## Stored data
▬▬▬

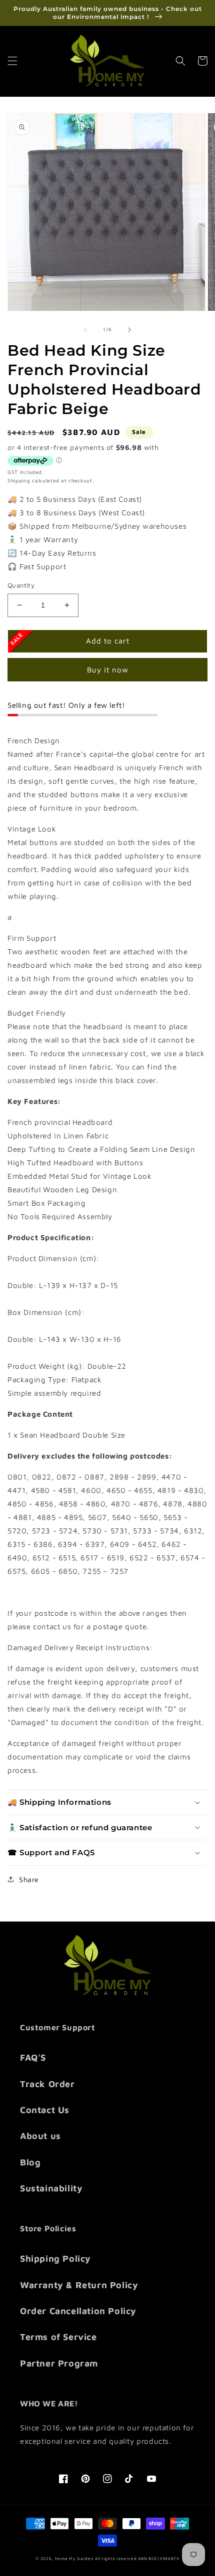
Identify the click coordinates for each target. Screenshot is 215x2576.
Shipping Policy (55, 2258)
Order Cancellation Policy (78, 2311)
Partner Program (59, 2363)
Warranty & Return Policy (79, 2285)
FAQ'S (33, 2057)
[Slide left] (85, 330)
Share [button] (29, 1879)
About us (40, 2136)
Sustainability (51, 2188)
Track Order (47, 2084)
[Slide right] (129, 330)
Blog (30, 2162)
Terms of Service (58, 2337)
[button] (13, 61)
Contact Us (45, 2110)
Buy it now (107, 669)
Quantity (21, 585)
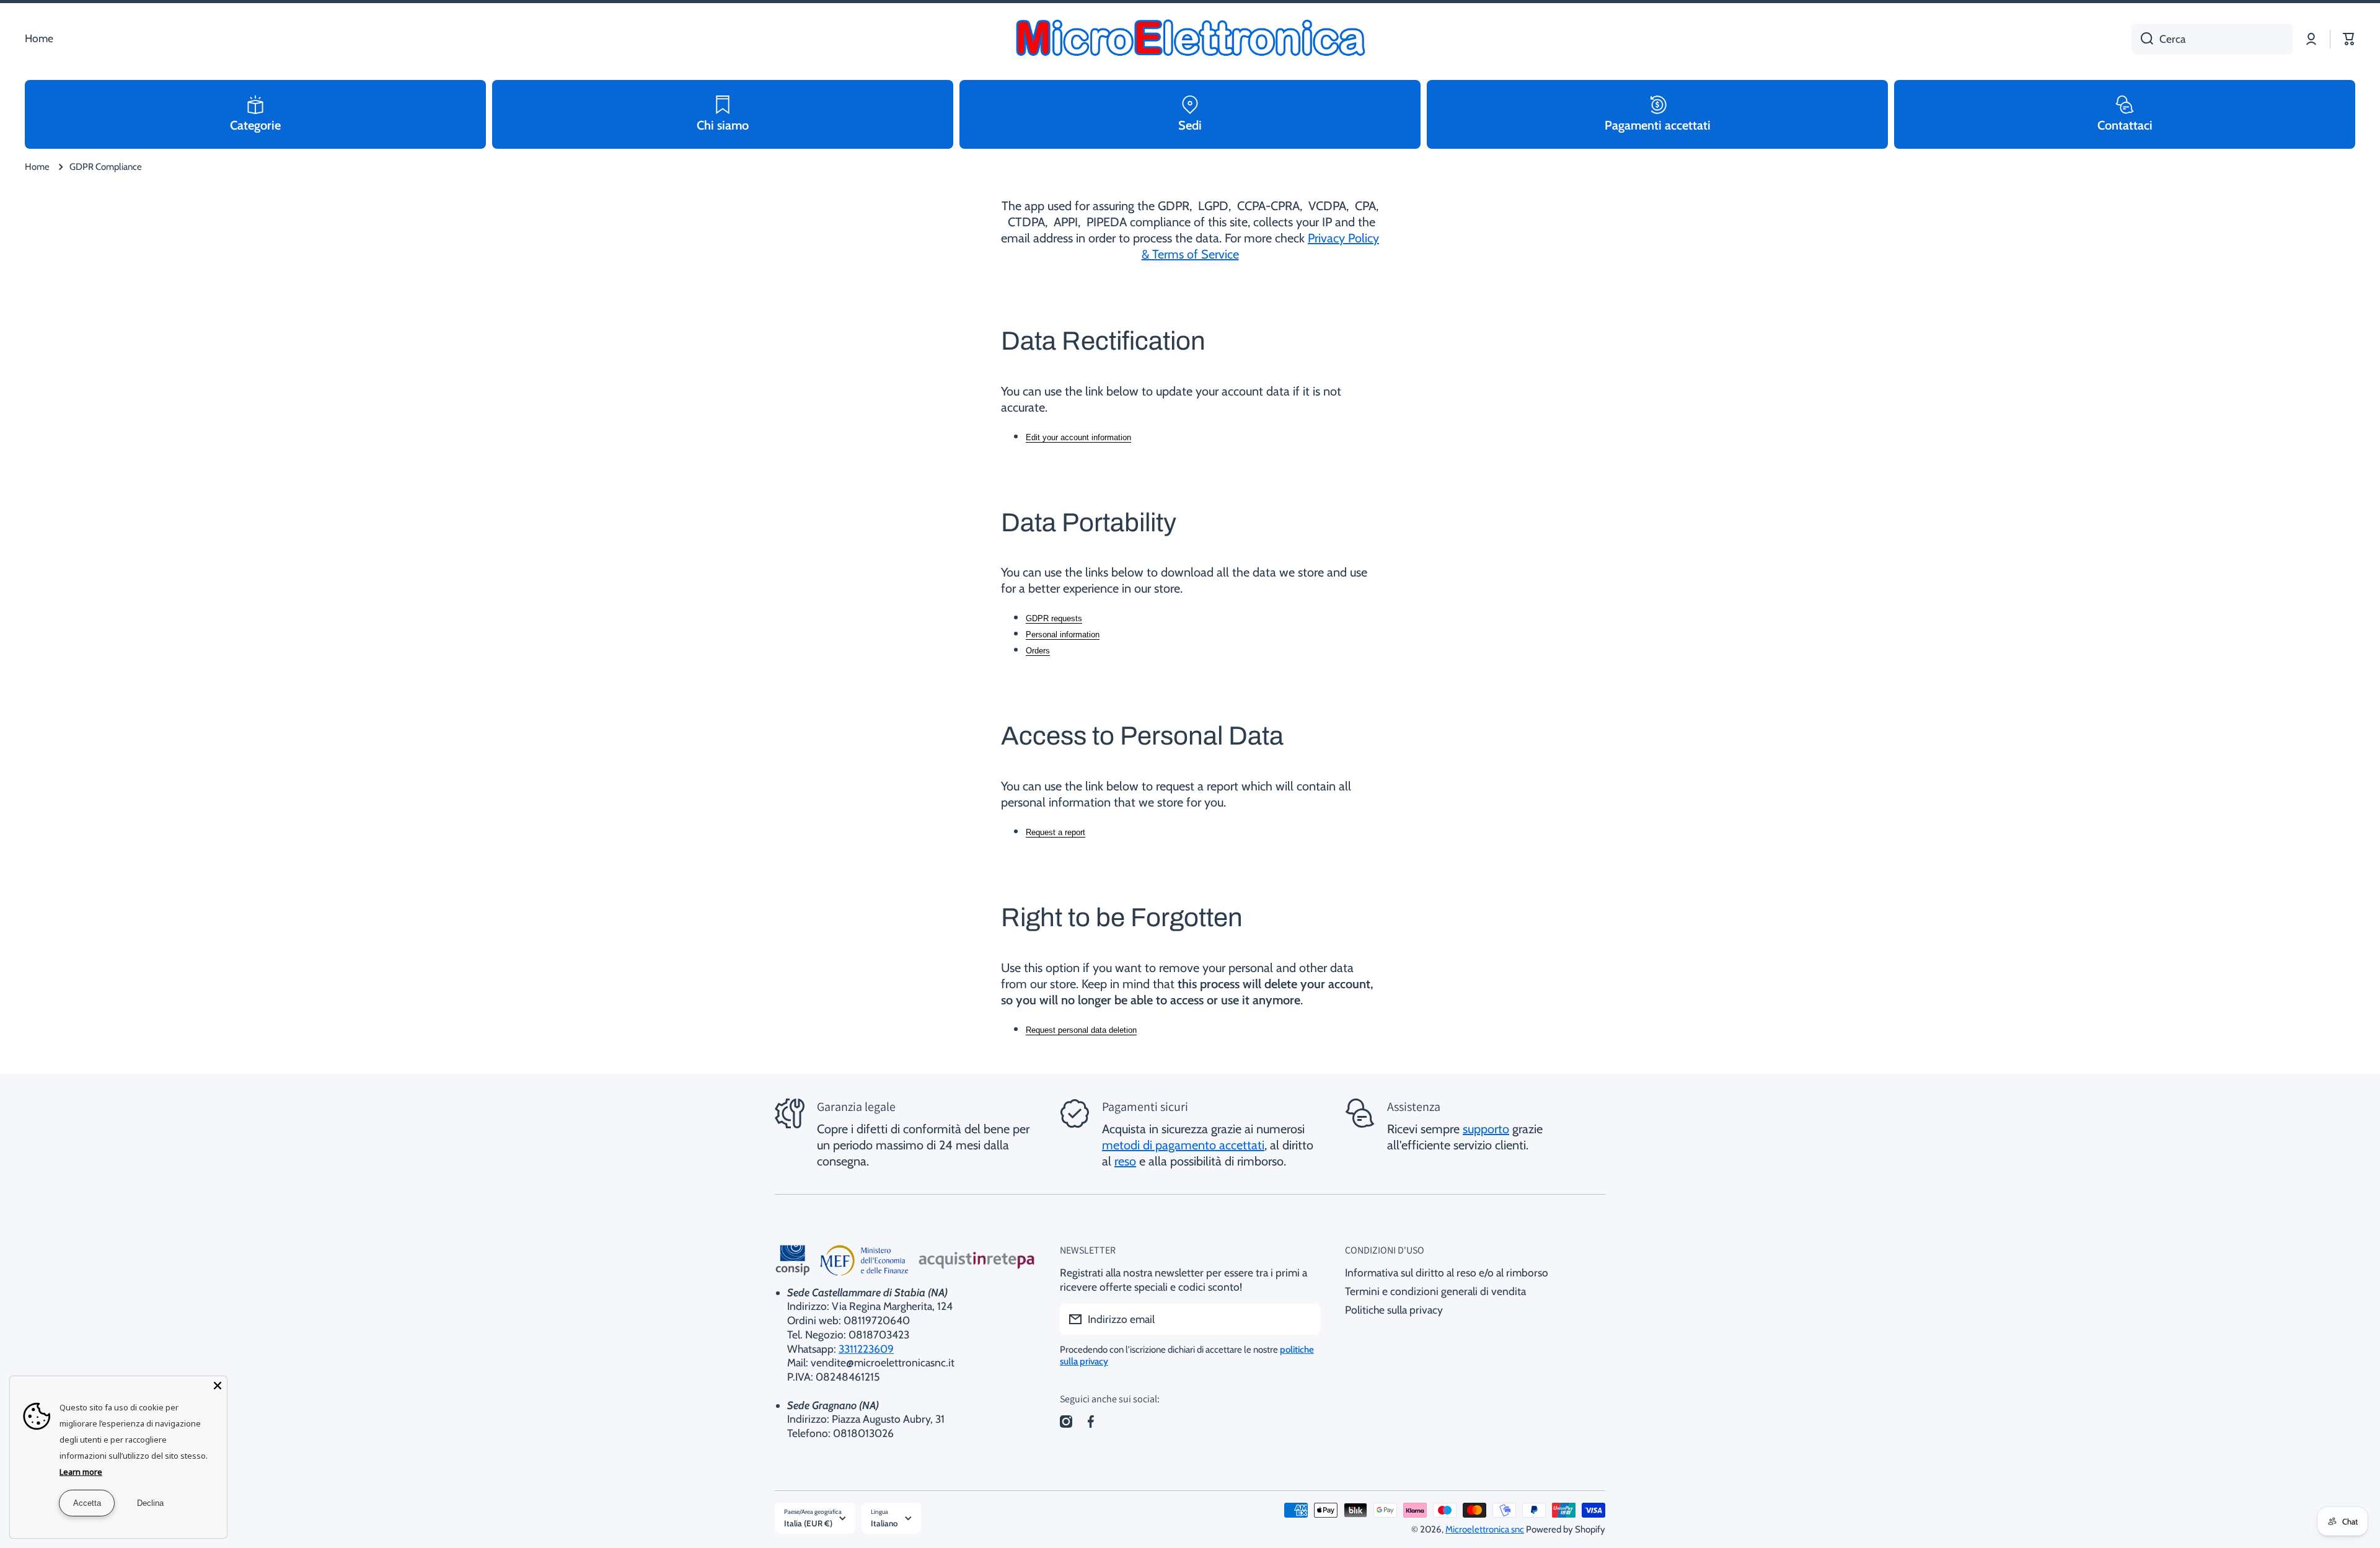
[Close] (217, 1385)
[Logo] (1190, 39)
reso (1125, 1161)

▬▬▬

## Exercise details
Using the data above, copy each line that contains "Order".

## Your response
Order Cancellation Policy (78, 2311)
Track Order (47, 2084)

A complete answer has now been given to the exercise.